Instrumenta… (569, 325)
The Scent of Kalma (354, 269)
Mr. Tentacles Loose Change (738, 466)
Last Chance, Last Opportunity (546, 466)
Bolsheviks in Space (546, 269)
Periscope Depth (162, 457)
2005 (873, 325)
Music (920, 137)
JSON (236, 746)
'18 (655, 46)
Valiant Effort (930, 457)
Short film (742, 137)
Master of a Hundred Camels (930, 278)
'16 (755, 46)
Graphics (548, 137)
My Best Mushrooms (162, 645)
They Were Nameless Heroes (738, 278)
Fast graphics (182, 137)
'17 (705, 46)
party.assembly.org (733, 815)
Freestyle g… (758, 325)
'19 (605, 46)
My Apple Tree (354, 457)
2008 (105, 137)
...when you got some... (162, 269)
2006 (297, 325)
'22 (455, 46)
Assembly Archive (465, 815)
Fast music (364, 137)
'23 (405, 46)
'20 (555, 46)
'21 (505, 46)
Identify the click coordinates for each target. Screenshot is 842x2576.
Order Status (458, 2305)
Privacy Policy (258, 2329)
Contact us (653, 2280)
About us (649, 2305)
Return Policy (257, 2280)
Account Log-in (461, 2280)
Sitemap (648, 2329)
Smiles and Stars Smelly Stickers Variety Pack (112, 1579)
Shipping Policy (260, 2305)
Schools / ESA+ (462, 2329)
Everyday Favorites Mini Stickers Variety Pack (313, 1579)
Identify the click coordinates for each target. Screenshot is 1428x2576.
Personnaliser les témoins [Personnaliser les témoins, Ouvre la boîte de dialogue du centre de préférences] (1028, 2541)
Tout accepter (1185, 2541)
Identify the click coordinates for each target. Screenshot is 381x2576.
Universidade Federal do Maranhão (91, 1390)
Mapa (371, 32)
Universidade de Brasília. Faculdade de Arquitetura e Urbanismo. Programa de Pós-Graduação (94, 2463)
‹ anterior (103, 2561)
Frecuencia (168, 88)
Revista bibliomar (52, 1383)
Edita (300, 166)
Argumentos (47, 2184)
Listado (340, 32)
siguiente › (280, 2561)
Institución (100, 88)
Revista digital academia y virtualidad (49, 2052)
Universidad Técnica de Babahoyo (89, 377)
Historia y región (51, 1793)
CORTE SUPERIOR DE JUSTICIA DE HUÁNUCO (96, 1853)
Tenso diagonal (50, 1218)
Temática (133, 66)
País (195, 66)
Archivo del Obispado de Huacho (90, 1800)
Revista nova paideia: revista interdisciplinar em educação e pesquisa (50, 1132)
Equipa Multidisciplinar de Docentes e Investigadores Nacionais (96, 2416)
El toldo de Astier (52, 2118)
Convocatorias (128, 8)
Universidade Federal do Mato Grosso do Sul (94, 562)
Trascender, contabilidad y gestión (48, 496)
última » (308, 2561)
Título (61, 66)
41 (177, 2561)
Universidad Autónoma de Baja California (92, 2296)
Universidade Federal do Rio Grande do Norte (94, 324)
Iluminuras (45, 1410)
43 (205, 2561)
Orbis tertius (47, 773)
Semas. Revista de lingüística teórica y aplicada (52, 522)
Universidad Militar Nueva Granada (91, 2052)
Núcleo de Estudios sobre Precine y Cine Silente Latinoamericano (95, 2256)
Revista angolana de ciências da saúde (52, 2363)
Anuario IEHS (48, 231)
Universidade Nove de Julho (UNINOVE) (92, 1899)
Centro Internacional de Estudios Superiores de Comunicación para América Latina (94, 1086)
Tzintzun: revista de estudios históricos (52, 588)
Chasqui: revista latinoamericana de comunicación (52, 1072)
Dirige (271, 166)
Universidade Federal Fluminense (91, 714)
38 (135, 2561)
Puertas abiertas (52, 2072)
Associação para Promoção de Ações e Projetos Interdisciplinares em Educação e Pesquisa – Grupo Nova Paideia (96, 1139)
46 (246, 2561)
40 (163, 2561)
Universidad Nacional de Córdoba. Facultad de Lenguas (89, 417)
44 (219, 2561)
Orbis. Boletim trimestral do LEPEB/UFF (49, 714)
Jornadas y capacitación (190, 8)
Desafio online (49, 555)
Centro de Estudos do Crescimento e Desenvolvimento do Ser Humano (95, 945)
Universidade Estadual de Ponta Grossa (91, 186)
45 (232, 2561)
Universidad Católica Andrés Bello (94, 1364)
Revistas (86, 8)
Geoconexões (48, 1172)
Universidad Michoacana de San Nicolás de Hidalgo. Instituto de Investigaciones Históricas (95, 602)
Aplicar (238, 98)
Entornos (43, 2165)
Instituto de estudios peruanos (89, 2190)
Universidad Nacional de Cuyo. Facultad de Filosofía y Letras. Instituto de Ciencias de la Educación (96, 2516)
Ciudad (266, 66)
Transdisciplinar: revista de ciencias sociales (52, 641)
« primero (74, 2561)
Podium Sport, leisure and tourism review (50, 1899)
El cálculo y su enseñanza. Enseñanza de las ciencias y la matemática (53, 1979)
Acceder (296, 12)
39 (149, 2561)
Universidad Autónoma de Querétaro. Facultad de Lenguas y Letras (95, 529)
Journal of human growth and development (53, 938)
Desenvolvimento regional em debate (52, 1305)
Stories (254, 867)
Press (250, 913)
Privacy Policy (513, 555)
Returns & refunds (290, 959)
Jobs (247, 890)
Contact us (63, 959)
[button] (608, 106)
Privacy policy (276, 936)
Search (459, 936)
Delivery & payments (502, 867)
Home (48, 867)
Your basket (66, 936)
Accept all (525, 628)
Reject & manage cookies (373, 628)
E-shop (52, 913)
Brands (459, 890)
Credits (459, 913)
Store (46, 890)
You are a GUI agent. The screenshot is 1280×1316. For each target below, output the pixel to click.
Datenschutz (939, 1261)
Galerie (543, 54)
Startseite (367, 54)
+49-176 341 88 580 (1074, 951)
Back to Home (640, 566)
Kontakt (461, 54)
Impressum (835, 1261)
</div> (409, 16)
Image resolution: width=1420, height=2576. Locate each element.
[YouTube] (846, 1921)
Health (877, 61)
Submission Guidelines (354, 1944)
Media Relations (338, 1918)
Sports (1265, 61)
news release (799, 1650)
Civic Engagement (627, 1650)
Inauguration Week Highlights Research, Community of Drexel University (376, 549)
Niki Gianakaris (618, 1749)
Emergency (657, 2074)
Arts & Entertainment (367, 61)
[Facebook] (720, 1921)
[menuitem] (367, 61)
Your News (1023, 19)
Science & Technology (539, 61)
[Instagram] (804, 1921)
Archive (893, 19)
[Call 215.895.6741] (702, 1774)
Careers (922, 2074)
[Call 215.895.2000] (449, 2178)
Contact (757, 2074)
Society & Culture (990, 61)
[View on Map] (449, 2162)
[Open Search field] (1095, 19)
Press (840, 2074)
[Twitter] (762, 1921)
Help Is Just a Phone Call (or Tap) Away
- - -
— PROBLEM STATEMENT —
Copy out, word for word, the stretch of lines from the first line through the line containing "some... (162, 269)".

— RESPONSE —
Instrumenta… (569, 325)
The Scent of Kalma (354, 269)
Mr. Tentacles Loose Change (738, 466)
Last Chance, Last Opportunity (546, 466)
Bolsheviks in Space (546, 269)
Periscope Depth (162, 457)
2005 (873, 325)
Music (920, 137)
JSON (236, 746)
'18 (655, 46)
Valiant Effort (930, 457)
Short film (742, 137)
Master of a Hundred Camels (930, 278)
'16 (755, 46)
Graphics (548, 137)
My Best Mushrooms (162, 645)
They Were Nameless Heroes (738, 278)
Fast graphics (182, 137)
'17 (705, 46)
party.assembly.org (733, 815)
Freestyle g… (758, 325)
'19 (605, 46)
My Apple Tree (354, 457)
2008 (105, 137)
...when you got some... (162, 269)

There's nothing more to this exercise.